12A.7 Mean What You Say-Calibration and Verification of the Probability Forecast Platform (PFP) at The Weather Company

Thursday, 7 June 2018: 9:30 AM
Colorado A (Grand Hyatt Denver)
James I. Belanger, The Weather Company, Atlanta, GA; and J. K. Williams, J. McDonald, J. P. Koval, A. G. Kalmikov, and P. Neilley

The Weather Company, an IBM Business, has developed the Probability Forecast Platform (PFP) to generate probabilistic weather forecast content intended to yield better data-driven decisions by consumers and businesses. A critical component of producing useful probabilistic forecasts is ensuring that the resulting probabilities and percentiles mean what they say, i.e., are statistically well-calibrated and reliable, and are as sharp as possible given those constraints. A variety of methods have been proposed in the literature to produce calibrated probabilities, including extended logistic regression (Wilks 2009), nonhomogeneous Gaussian regression (Gneiting et al. 2005), direct application of Bayes’ rule (Hodyss et al. 2016), and Bayesian model averaging (BMA; Raftery et al. 2005). The benefit of using BMA is that it optimizes the weights and spread necessary to produce a calibrated probability density function based on a small sample of training data, whereas extended logistic regression and nonhomogeneous Gaussian regression require longer training sets to achieve similar results. In addition, BMA preserves the potential multimodal nature of the underlying weather forecast models used by PFP.

In this analysis, we evaluate how well Bayesian model averaging performs for 0-10 day forecasts of 2m temperature across the Continental United States using a 6 month period from April to September 2017 via a multi-model ensemble featuring a large, diverse set of regional and global deterministic and ensemble models. Verification metrics such as the probability integral transform (PIT), continuous ranked probability score (CRPS), reliability diagram, and sharpness are applied to both in-sample and out-of-sample datasets. Results indicate that without calibration, 2m temperature observations occur outside of the predictive density function approximately 20% of the time, whereas BMA calibration produces nearly flat, well-calibrated PIT diagrams. In addition, the CRPS is reduced most materially in the short-term and at all lead-times, signalling an improvement in the probabilistic equivalent of the mean absolute error.
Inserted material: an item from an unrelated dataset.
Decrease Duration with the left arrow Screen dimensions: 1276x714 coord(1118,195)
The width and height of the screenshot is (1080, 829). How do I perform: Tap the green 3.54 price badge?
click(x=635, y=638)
To underscore the value of using a calibrated multi-model ensemble, these results are compared against calibrated single model ensemble systems using the ECMWF Ensemble Forecast System and the Global Ensemble Forecast System. In light of these results, we encourage consumers and businesses that are considering and/or using probabilistic content in their data-driven decision making to ask the question whether a weather provider’s forecast probabilities mean what they say.